Task objective |
Without the pictures, print the lines from the one holding "Select the Upper case radio button" through the last line below, both included, exactly as they stand.

Input records |
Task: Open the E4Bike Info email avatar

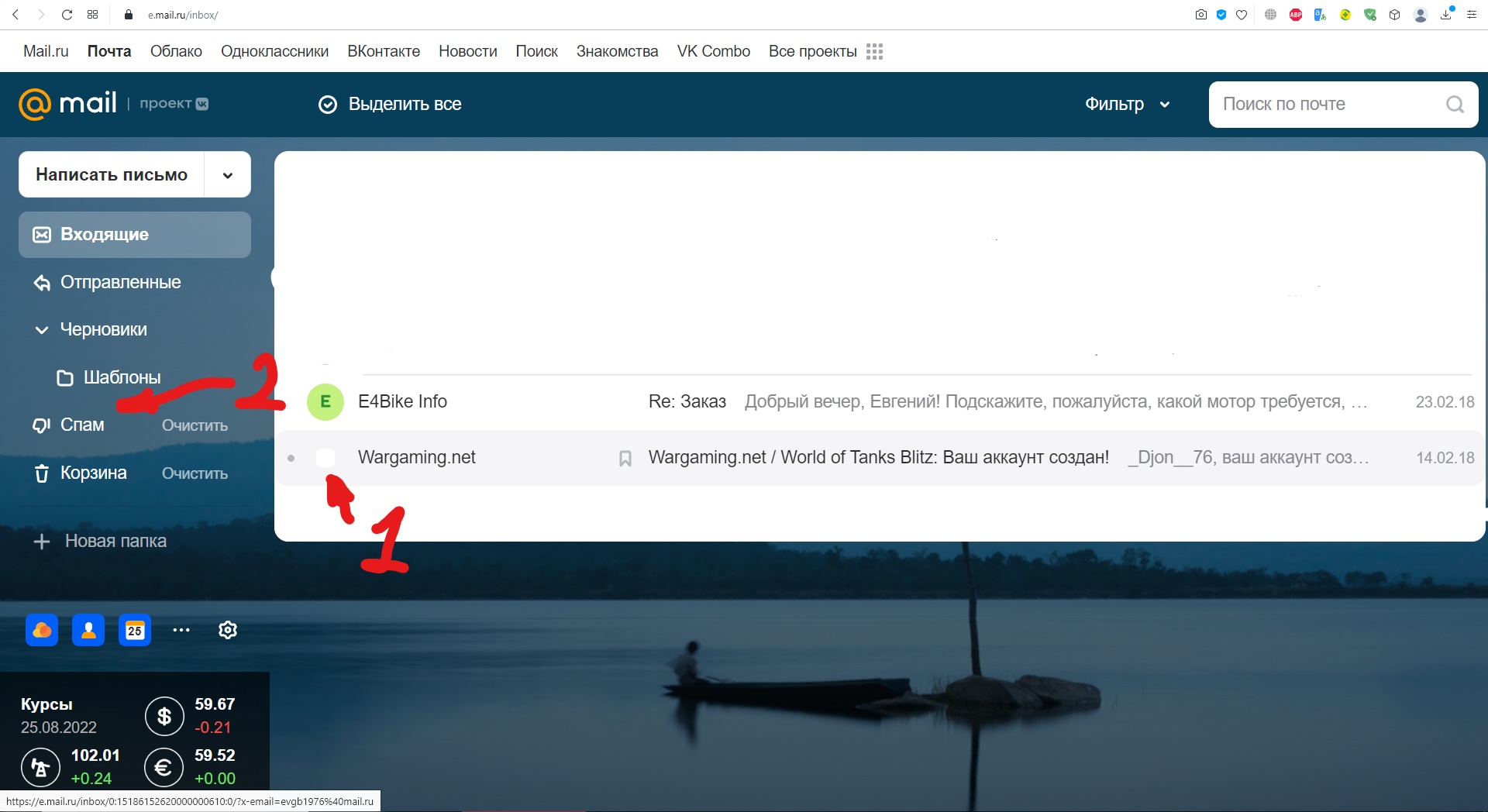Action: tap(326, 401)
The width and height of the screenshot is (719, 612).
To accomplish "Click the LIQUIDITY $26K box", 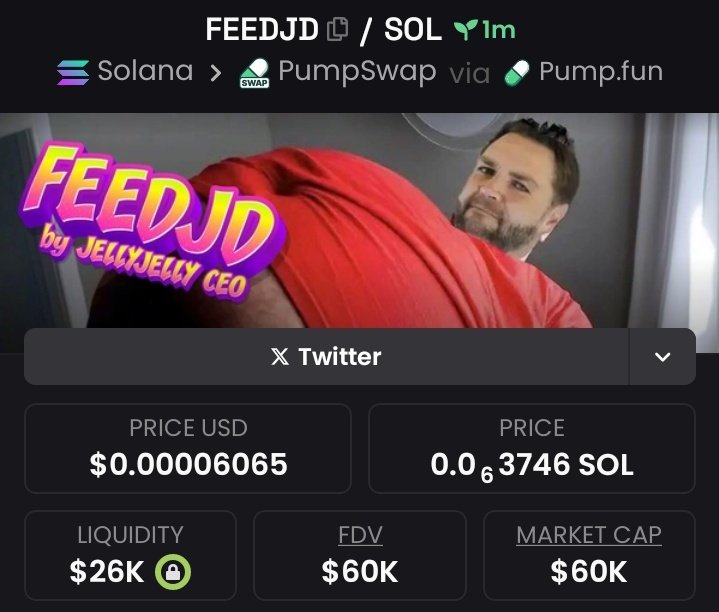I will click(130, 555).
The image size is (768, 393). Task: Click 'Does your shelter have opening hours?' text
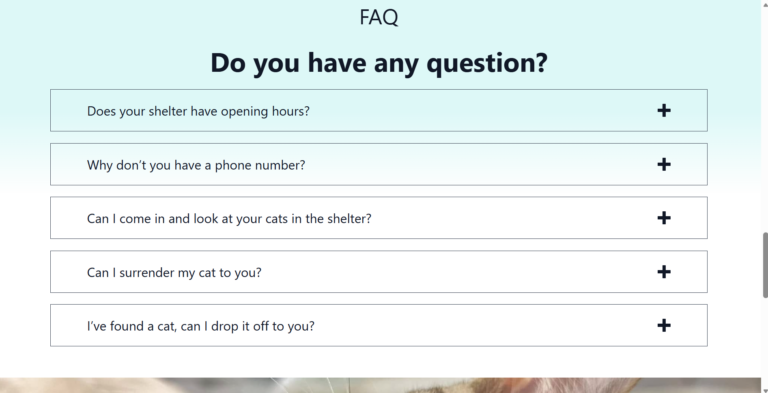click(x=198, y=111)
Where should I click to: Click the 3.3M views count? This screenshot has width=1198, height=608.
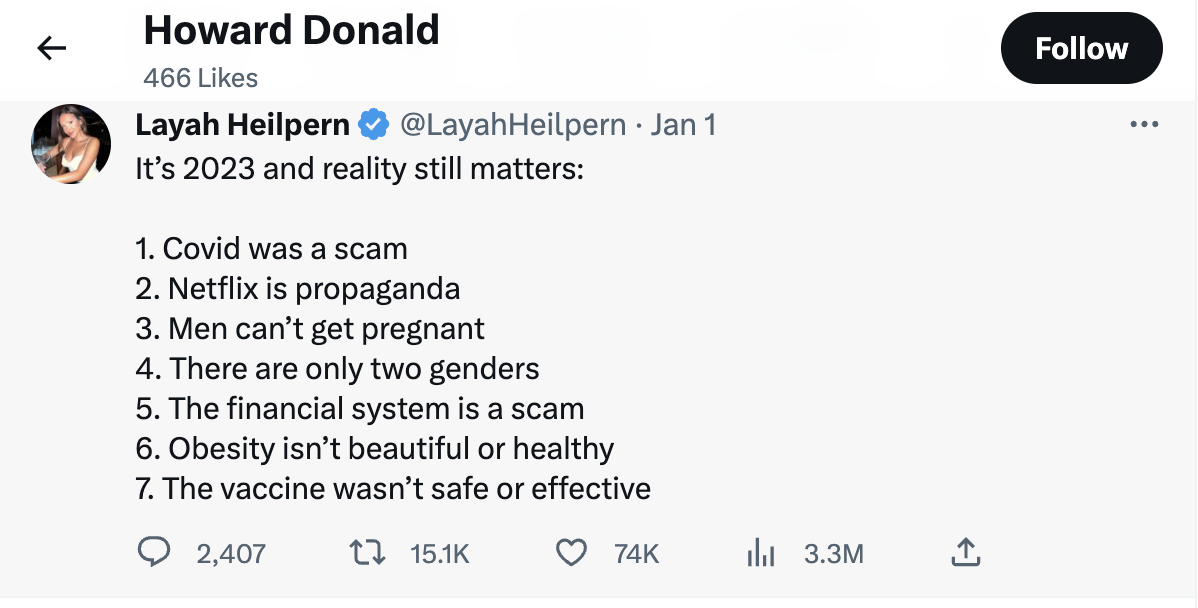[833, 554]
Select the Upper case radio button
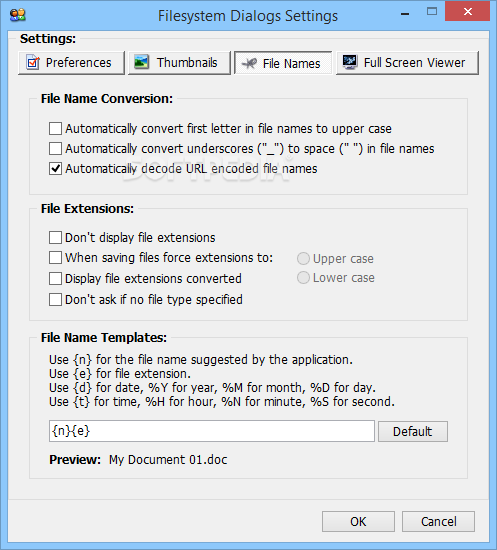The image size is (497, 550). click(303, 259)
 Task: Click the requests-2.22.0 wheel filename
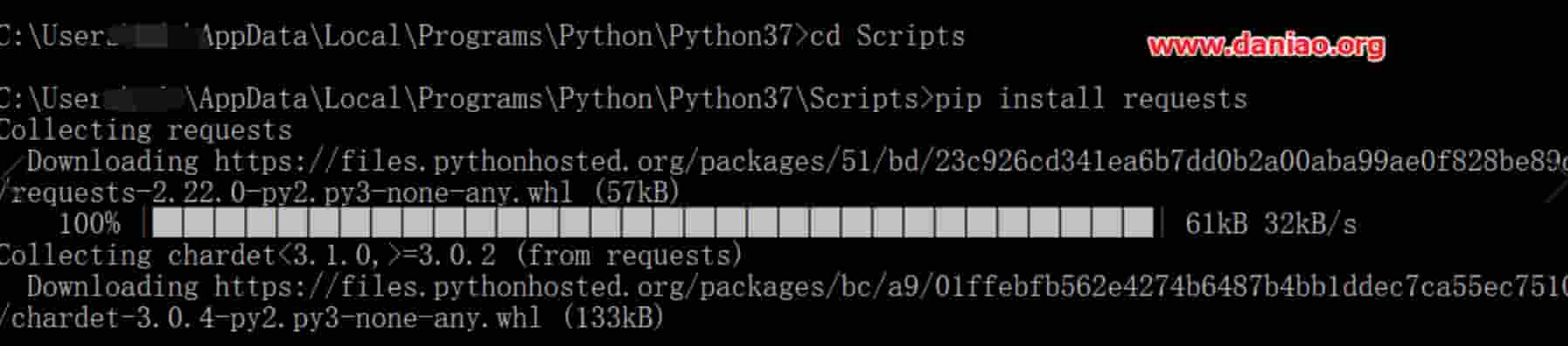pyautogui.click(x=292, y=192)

Task result |
Select the Upper case radio button
The image size is (497, 550). click(303, 259)
 Task: Click the requests-2.22.0 wheel filename
pyautogui.click(x=292, y=192)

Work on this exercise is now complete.